Emerging Asian currencies strengthened against a weaker dollar on Thursday after Federal Reserve Chair Jerome Powell all but confirmed a month-end rate cut to prop-up a cooling economy. Global risk assets, including the region's currencies, welcomed the prospect of monetary support from the Fed, after spending most of this week on the edge after solid US jobs data last week doused hopes for a large rate cut at its July 30-31 meeting.
Powell, in his congressional testimony on Wednesday, confirmed that the US economy is still under threat from disappointing factory activity, tame inflation and a simmering trade war. June inflation readings from the world's biggest economy are also scheduled later in the day.
"Looking forward, EM/Asia expected to be at the front and centre of central bank inspired optimism. If this persists, expect some room for USD-Asia to search lower," OCBC said in a note to clients.
The Korean won advanced 0.8% against the dollar and touched its strongest this week, managing to shake off recent pressure from trade anxiety after Japan imposed export curbs on key materials used by South Korean technology firms.
Thailand's baht, the best regional performer this year, gained 0.8%.
China's yuan extended gains to a second session and was 0.2% higher in the wake of the dovish Fed.
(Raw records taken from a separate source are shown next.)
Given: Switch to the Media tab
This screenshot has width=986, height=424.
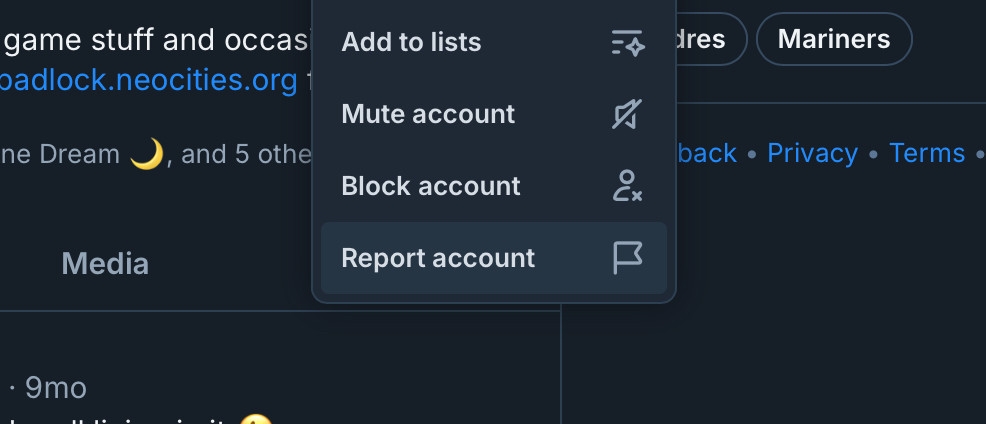Looking at the screenshot, I should pyautogui.click(x=105, y=264).
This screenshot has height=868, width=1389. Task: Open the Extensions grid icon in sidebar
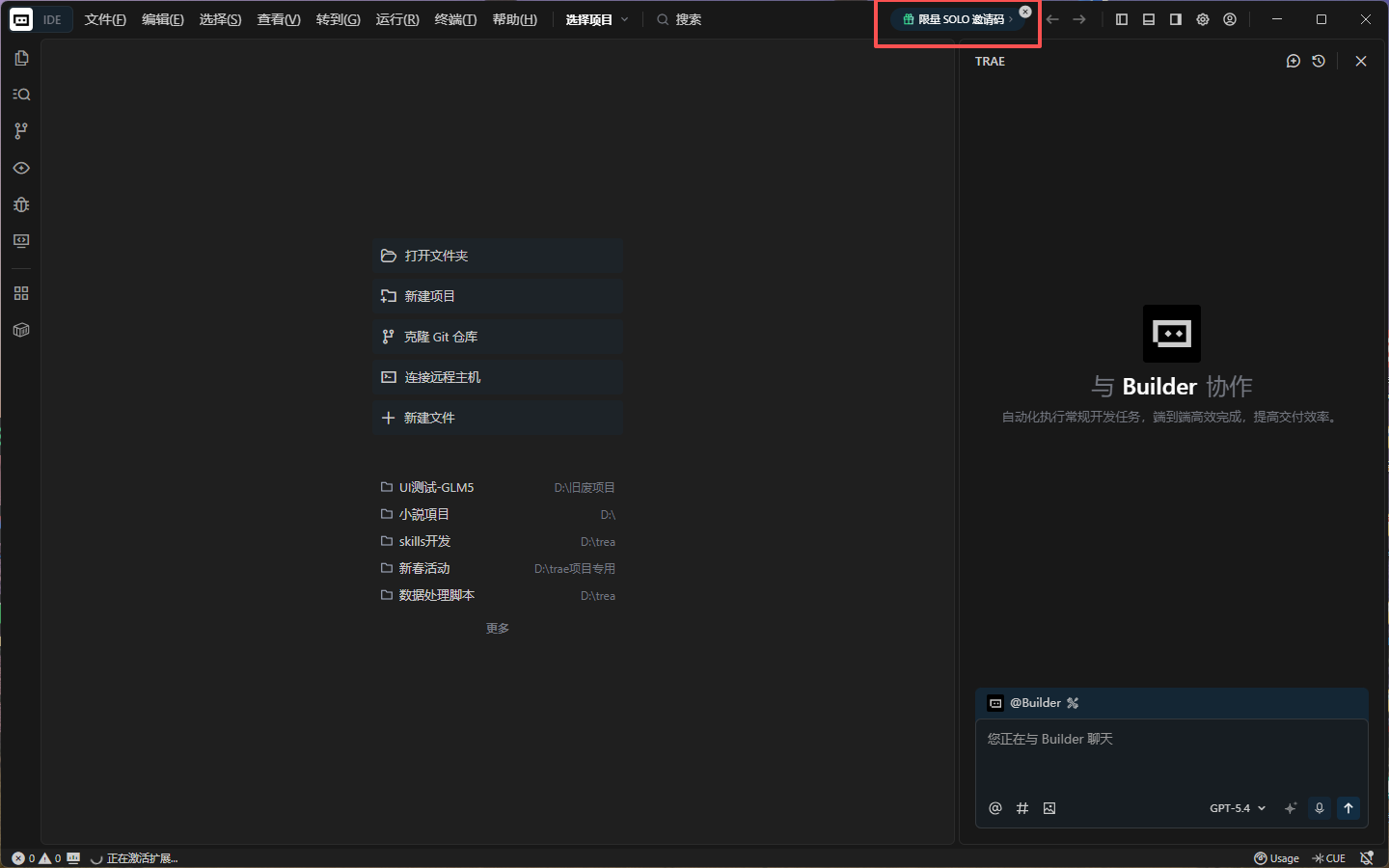click(21, 293)
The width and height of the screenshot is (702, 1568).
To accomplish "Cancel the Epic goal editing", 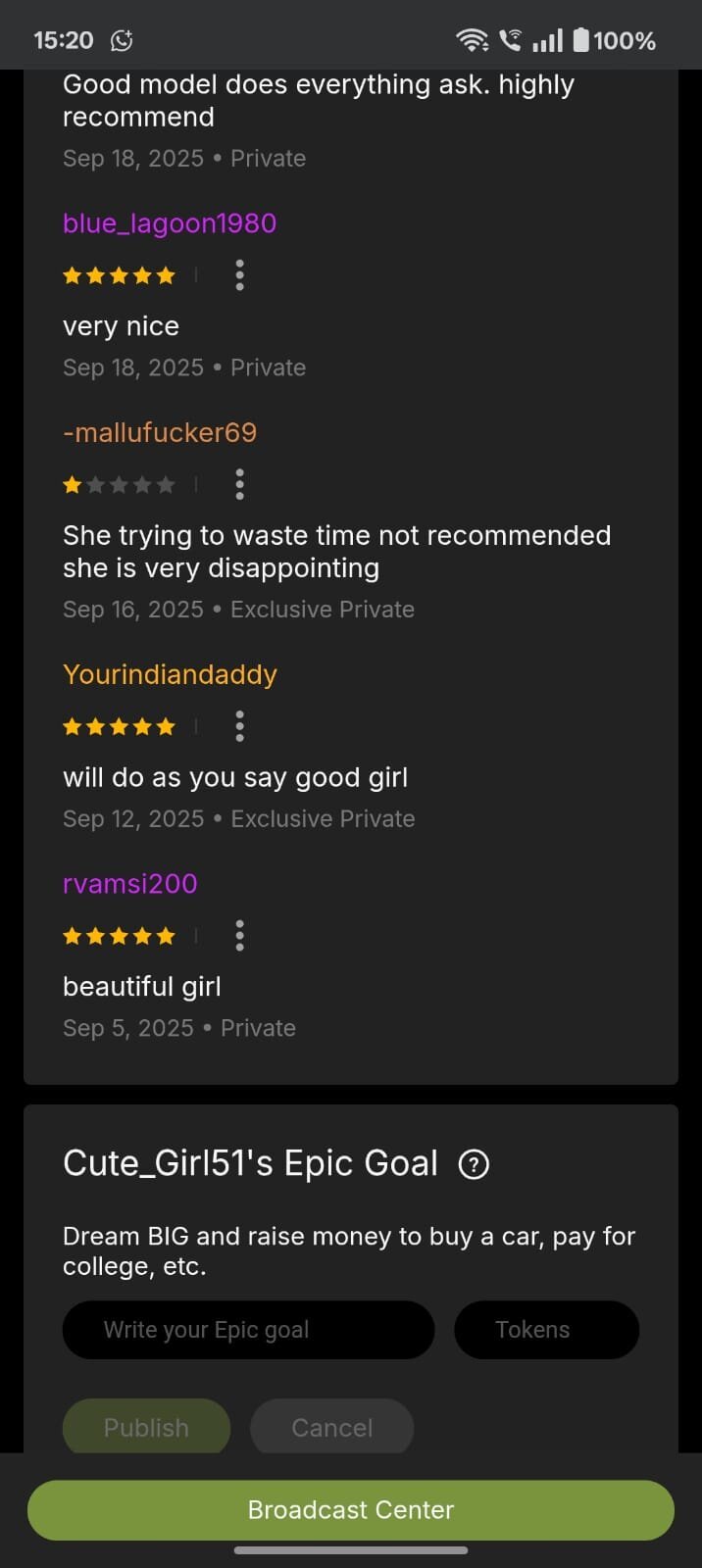I will pyautogui.click(x=331, y=1427).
The resumption of trade talks between United States and China this week after a hiatus in May took some strain off the currency.
Powell's move could dampen interest rates across the emerging markets space, including Asia, said DBS in a note.
"Odds of the Bank of Korea and Bank Indonesia easing next week have ticked up."
Singapore's second-quarter growth numbers are slated for Friday and will be closely watched, with the city-state's economy among the most exposed to trade war ructions.
"High frequency data have been weak and there has been increasing speculation that the Monetary Authority of Singapore (MAS) would ease by October," said DBS.
Singapore's dollar climbed 0.2% to its strongest against the greenback in a week.